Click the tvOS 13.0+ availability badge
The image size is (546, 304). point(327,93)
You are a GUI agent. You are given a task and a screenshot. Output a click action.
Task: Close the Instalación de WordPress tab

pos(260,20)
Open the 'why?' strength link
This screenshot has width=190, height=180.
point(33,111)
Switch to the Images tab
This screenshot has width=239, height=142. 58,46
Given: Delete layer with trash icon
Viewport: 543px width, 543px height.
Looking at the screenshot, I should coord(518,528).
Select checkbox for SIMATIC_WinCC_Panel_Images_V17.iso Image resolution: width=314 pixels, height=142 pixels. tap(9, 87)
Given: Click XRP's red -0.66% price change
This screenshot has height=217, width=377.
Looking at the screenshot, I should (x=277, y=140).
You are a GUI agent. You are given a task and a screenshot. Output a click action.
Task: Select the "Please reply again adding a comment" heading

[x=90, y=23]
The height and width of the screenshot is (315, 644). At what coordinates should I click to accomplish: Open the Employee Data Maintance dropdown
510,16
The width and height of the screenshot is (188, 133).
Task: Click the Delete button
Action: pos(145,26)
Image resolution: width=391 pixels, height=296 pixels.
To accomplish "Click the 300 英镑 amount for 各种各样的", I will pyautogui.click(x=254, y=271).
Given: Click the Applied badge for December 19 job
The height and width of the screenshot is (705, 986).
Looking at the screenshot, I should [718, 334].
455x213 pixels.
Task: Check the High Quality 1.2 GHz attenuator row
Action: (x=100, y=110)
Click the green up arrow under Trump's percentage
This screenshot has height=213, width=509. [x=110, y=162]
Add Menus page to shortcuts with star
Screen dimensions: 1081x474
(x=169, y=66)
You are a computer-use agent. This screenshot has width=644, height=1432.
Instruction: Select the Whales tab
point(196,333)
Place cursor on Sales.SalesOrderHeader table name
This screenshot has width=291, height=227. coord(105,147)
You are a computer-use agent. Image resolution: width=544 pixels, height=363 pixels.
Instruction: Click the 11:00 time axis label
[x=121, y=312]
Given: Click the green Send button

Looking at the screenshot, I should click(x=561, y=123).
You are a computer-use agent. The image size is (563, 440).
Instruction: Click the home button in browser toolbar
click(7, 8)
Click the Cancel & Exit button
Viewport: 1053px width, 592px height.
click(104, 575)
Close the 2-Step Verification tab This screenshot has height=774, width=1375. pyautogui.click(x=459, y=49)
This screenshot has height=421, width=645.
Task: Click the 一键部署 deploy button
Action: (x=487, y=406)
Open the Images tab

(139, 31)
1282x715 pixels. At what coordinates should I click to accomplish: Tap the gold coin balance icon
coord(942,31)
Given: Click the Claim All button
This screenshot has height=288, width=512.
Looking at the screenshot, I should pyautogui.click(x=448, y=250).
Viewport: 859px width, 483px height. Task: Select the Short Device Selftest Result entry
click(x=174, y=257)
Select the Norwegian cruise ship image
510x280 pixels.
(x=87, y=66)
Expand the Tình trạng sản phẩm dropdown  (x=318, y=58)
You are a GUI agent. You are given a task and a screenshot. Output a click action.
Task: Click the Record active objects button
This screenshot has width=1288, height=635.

**Your task:** Output the entire listing above exactly, keeping each line as it is.

**Answer box:**
Click the tvOS 13.0+ availability badge
The image size is (546, 304). point(327,93)
You are a GUI agent. You are given a task and a screenshot. Output a click action.
Task: Close the Instalación de WordPress tab

pos(260,20)
Open the 'why?' strength link
This screenshot has width=190, height=180.
point(33,111)
Switch to the Images tab
This screenshot has width=239, height=142. 58,46
Given: Delete layer with trash icon
Viewport: 543px width, 543px height.
Looking at the screenshot, I should coord(518,528).
Select checkbox for SIMATIC_WinCC_Panel_Images_V17.iso Image resolution: width=314 pixels, height=142 pixels. tap(9, 87)
Given: Click XRP's red -0.66% price change
This screenshot has height=217, width=377.
Looking at the screenshot, I should (x=277, y=140).
You are a GUI agent. You are given a task and a screenshot. Output a click action.
Task: Select the "Please reply again adding a comment" heading

[x=90, y=23]
The height and width of the screenshot is (315, 644). At what coordinates should I click to accomplish: Open the Employee Data Maintance dropdown
510,16
The width and height of the screenshot is (188, 133).
Task: Click the Delete button
Action: pos(145,26)
Image resolution: width=391 pixels, height=296 pixels.
To accomplish "Click the 300 英镑 amount for 各种各样的", I will pyautogui.click(x=254, y=271).
Given: Click the Applied badge for December 19 job
The height and width of the screenshot is (705, 986).
Looking at the screenshot, I should [718, 334].
455x213 pixels.
Task: Check the High Quality 1.2 GHz attenuator row
Action: (x=100, y=110)
Click the green up arrow under Trump's percentage
This screenshot has height=213, width=509. [x=110, y=162]
Add Menus page to shortcuts with star
Screen dimensions: 1081x474
(x=169, y=66)
You are a computer-use agent. This screenshot has width=644, height=1432.
Instruction: Select the Whales tab
point(196,333)
Place cursor on Sales.SalesOrderHeader table name
This screenshot has width=291, height=227. coord(105,147)
You are a computer-use agent. Image resolution: width=544 pixels, height=363 pixels.
Instruction: Click the 11:00 time axis label
[x=121, y=312]
Given: Click the green Send button

Looking at the screenshot, I should click(x=561, y=123).
You are a computer-use agent. The image size is (563, 440).
Instruction: Click the home button in browser toolbar
click(7, 8)
Click the Cancel & Exit button
Viewport: 1053px width, 592px height.
click(104, 575)
Close the 2-Step Verification tab This screenshot has height=774, width=1375. pyautogui.click(x=459, y=49)
This screenshot has height=421, width=645.
Task: Click the 一键部署 deploy button
Action: (x=487, y=406)
Open the Images tab

(139, 31)
1282x715 pixels. At what coordinates should I click to accomplish: Tap the gold coin balance icon
coord(942,31)
Given: Click the Claim All button
This screenshot has height=288, width=512.
Looking at the screenshot, I should pyautogui.click(x=448, y=250).
Viewport: 859px width, 483px height. Task: Select the Short Device Selftest Result entry
click(x=174, y=257)
Select the Norwegian cruise ship image
510x280 pixels.
(x=87, y=66)
Expand the Tình trạng sản phẩm dropdown  (x=318, y=58)
You are a GUI agent. You are given a task and a screenshot. Output a click action.
Task: Click the Record active objects button
This screenshot has width=1288, height=635.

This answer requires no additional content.